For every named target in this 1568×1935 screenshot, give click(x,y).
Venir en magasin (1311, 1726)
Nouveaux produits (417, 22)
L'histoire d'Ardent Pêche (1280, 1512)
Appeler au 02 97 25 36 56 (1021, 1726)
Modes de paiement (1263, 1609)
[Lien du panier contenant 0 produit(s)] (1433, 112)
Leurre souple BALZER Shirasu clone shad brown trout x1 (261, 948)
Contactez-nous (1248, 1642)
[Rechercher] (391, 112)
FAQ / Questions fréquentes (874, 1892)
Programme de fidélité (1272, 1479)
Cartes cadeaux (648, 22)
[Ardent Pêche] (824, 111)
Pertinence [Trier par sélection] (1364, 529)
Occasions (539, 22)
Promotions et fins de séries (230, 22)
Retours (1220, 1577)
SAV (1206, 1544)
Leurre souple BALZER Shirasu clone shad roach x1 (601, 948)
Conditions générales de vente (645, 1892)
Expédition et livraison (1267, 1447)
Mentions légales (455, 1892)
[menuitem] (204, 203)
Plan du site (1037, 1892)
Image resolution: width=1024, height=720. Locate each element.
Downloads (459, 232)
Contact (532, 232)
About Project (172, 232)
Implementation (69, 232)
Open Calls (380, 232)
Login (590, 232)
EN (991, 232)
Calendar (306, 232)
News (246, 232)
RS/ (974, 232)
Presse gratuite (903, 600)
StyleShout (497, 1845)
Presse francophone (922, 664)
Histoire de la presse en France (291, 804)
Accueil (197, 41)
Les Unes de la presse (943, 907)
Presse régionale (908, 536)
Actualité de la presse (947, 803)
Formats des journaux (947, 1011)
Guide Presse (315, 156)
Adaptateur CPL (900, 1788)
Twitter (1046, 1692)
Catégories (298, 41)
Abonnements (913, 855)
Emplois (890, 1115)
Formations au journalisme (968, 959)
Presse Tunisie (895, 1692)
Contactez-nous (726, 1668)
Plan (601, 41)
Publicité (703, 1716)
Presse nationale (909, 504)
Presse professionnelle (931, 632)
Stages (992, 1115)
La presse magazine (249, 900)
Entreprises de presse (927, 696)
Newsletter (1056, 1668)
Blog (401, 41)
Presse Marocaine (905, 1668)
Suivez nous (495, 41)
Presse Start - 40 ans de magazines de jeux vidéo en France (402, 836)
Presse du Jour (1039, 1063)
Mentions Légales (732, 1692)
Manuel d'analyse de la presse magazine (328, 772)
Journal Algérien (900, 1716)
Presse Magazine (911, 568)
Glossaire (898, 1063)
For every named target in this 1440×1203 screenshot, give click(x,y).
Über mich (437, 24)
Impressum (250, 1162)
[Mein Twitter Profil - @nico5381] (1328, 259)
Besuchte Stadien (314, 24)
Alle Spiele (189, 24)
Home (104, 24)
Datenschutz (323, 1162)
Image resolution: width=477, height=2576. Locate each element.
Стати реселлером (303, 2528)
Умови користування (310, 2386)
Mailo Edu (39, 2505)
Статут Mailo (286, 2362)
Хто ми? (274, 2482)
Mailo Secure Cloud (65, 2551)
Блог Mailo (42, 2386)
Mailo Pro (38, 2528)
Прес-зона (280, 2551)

※ ※ ※

◆ **What needs to be done**
Can you output every one of the records above again, reproducing each line character for character?

◆ **Task response**
For every named target in this 1568×1935 screenshot, give click(x,y).
Venir en magasin (1311, 1726)
Nouveaux produits (417, 22)
L'histoire d'Ardent Pêche (1280, 1512)
Appeler au 02 97 25 36 56 (1021, 1726)
Modes de paiement (1263, 1609)
[Lien du panier contenant 0 produit(s)] (1433, 112)
Leurre souple BALZER Shirasu clone shad brown trout x1 (261, 948)
Contactez-nous (1248, 1642)
[Rechercher] (391, 112)
FAQ / Questions fréquentes (874, 1892)
Programme de fidélité (1272, 1479)
Cartes cadeaux (648, 22)
[Ardent Pêche] (824, 111)
Pertinence [Trier par sélection] (1364, 529)
Occasions (539, 22)
Promotions et fins de séries (230, 22)
Retours (1220, 1577)
SAV (1206, 1544)
Leurre souple BALZER Shirasu clone shad roach x1 (601, 948)
Conditions générales de vente (645, 1892)
Expédition et livraison (1267, 1447)
Mentions légales (455, 1892)
[menuitem] (204, 203)
Plan du site (1037, 1892)
Image resolution: width=1024, height=720. Locate each element.
Downloads (459, 232)
Contact (532, 232)
About Project (172, 232)
Implementation (69, 232)
Open Calls (380, 232)
Login (590, 232)
EN (991, 232)
Calendar (306, 232)
News (246, 232)
RS/ (974, 232)
Presse gratuite (903, 600)
StyleShout (497, 1845)
Presse francophone (922, 664)
Histoire de la presse en France (291, 804)
Accueil (197, 41)
Les Unes de la presse (943, 907)
Presse régionale (908, 536)
Actualité de la presse (947, 803)
Formats des journaux (947, 1011)
Guide Presse (315, 156)
Adaptateur CPL (900, 1788)
Twitter (1046, 1692)
Catégories (298, 41)
Abonnements (913, 855)
Emplois (890, 1115)
Formations au journalisme (968, 959)
Presse Tunisie (895, 1692)
Contactez-nous (726, 1668)
Plan (601, 41)
Publicité (703, 1716)
Presse nationale (909, 504)
Presse professionnelle (931, 632)
Stages (992, 1115)
La presse magazine (249, 900)
Entreprises de presse (927, 696)
Newsletter (1056, 1668)
Blog (401, 41)
Presse Marocaine (905, 1668)
Suivez nous (495, 41)
Presse Start - 40 ans de magazines de jeux vidéo en France (402, 836)
Presse du Jour (1039, 1063)
Mentions Légales (732, 1692)
Manuel d'analyse de la presse magazine (328, 772)
Journal Algérien (900, 1716)
Presse Magazine (911, 568)
Glossaire (898, 1063)
For every named target in this 1440×1203 screenshot, give click(x,y).
Über mich (437, 24)
Impressum (250, 1162)
[Mein Twitter Profil - @nico5381] (1328, 259)
Besuchte Stadien (314, 24)
Alle Spiele (189, 24)
Home (104, 24)
Datenschutz (323, 1162)
Image resolution: width=477, height=2576. Locate each element.
Стати реселлером (303, 2528)
Умови користування (310, 2386)
Mailo Edu (39, 2505)
Статут Mailo (286, 2362)
Хто ми? (274, 2482)
Mailo Secure Cloud (65, 2551)
Блог Mailo (42, 2386)
Mailo Pro (38, 2528)
Прес-зона (280, 2551)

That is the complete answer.